Work request. Return every record verbatim, omitting all pictures.

Extracted data.
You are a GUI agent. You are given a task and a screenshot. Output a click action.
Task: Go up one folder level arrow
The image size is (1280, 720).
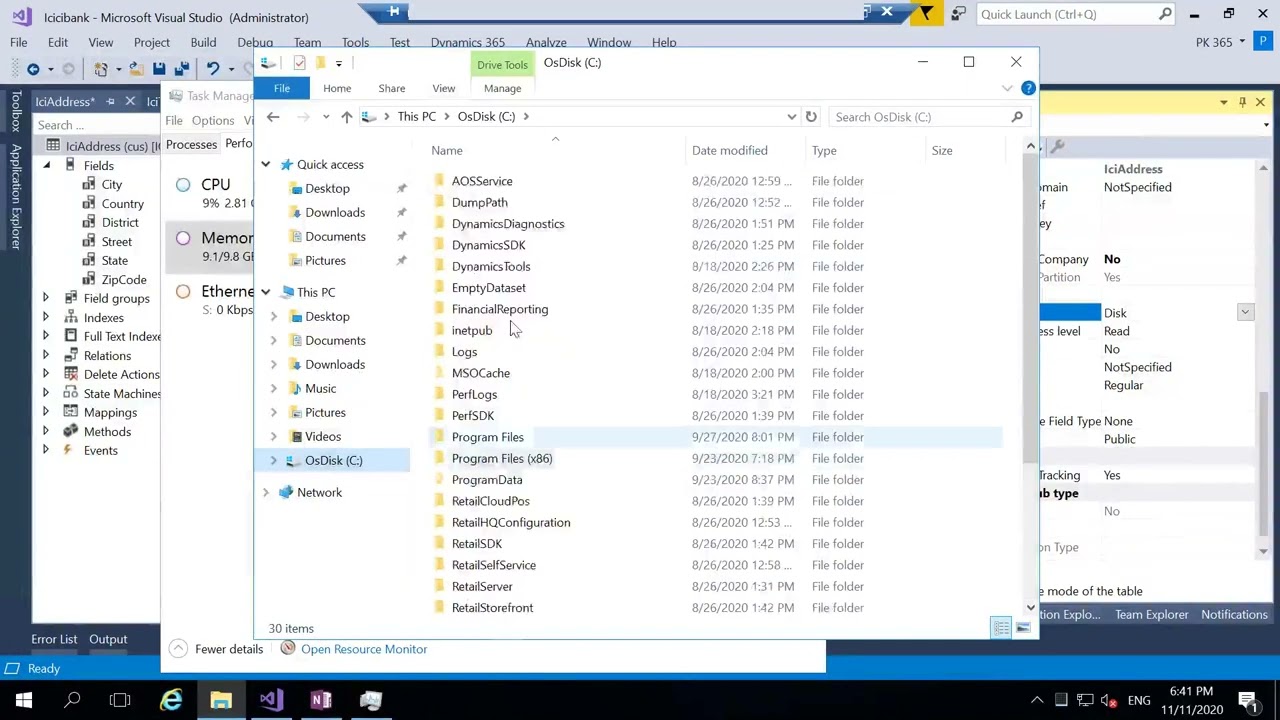[x=346, y=117]
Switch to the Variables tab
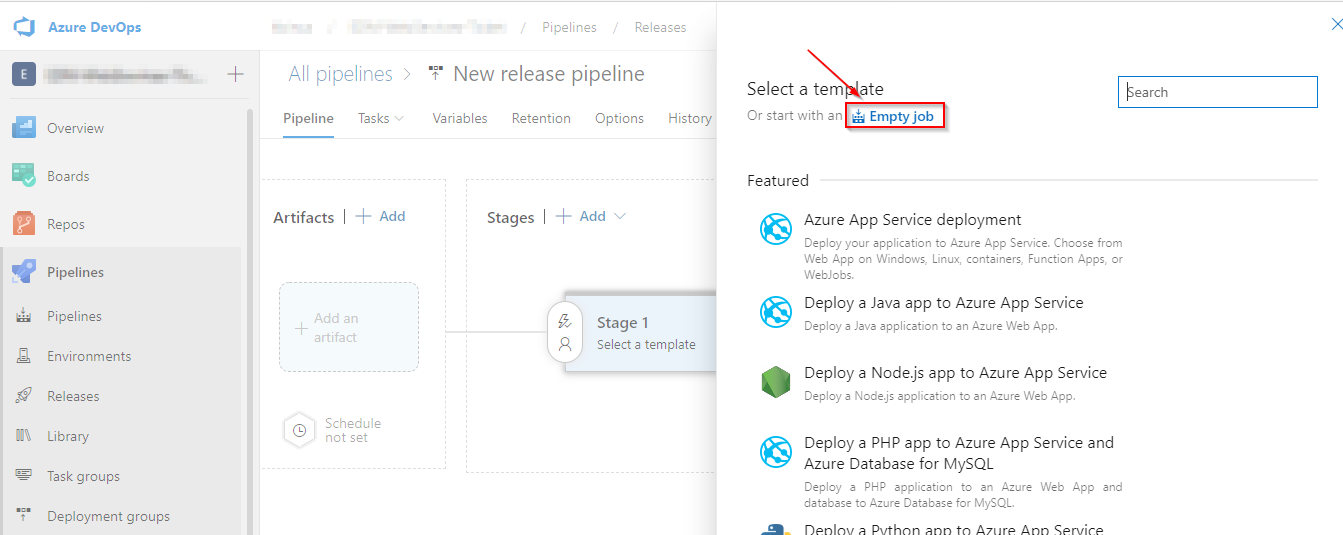1343x535 pixels. pos(460,118)
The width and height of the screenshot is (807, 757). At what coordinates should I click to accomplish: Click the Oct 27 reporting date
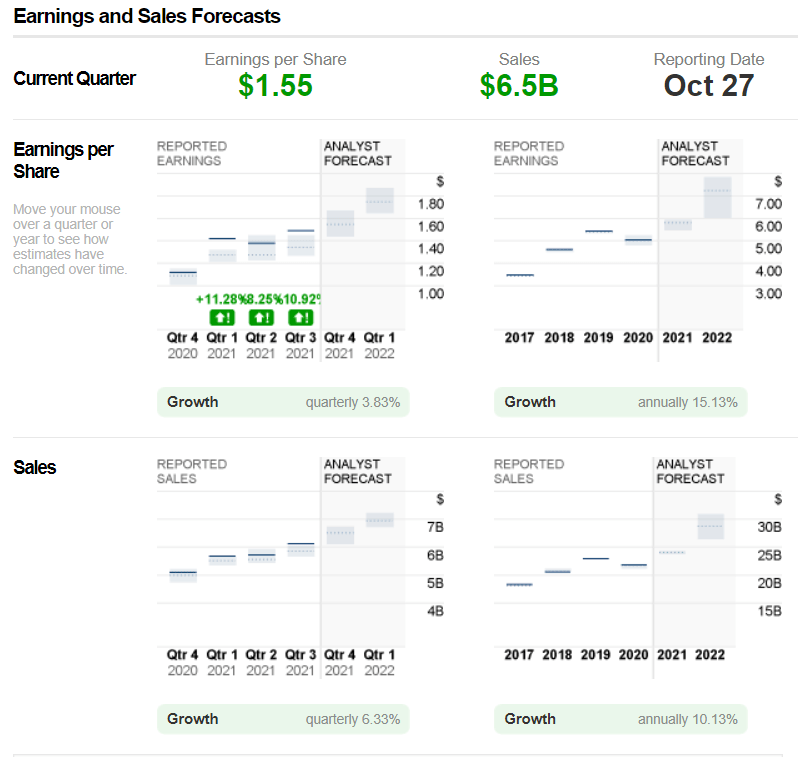(x=708, y=86)
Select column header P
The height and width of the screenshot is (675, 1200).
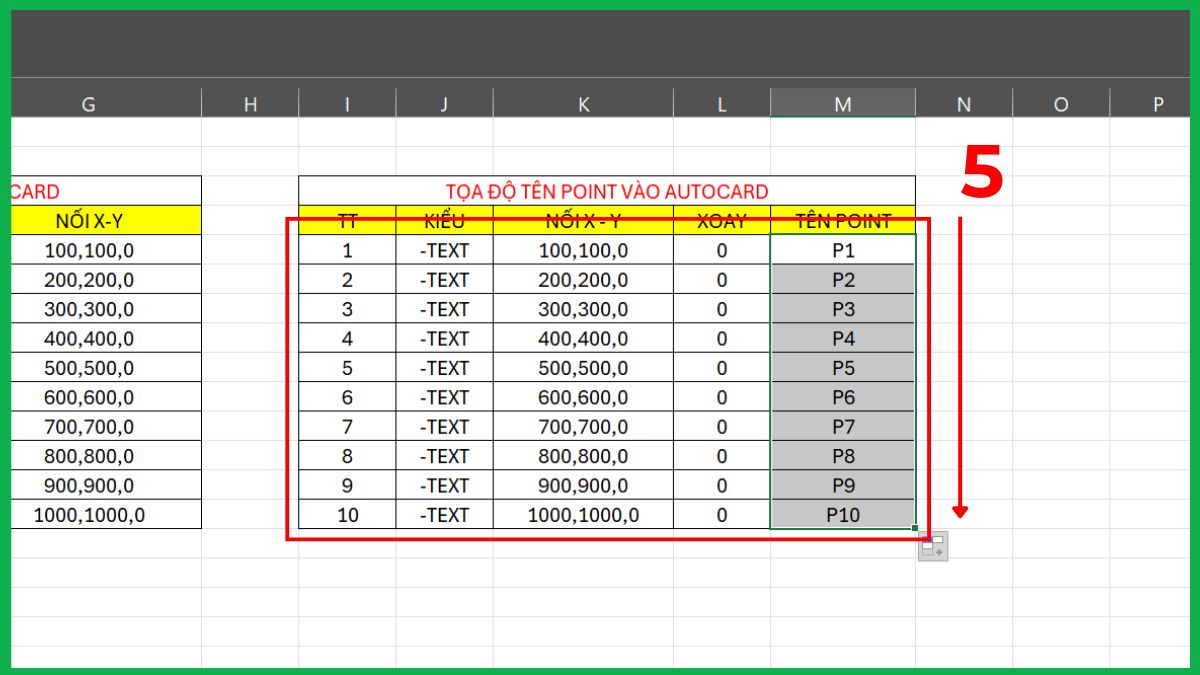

Reply to the exercise.
You are a GUI agent. You are given a task and a screenshot. Output a click action.
Task: Go up one folder level arrow
The image size is (1280, 720).
[x=346, y=117]
Switch to the Variables tab
1343x535 pixels. pos(460,118)
The width and height of the screenshot is (807, 757). At what coordinates should I click to accomplish: Click the Oct 27 reporting date
(x=708, y=86)
Select column header P
The height and width of the screenshot is (675, 1200).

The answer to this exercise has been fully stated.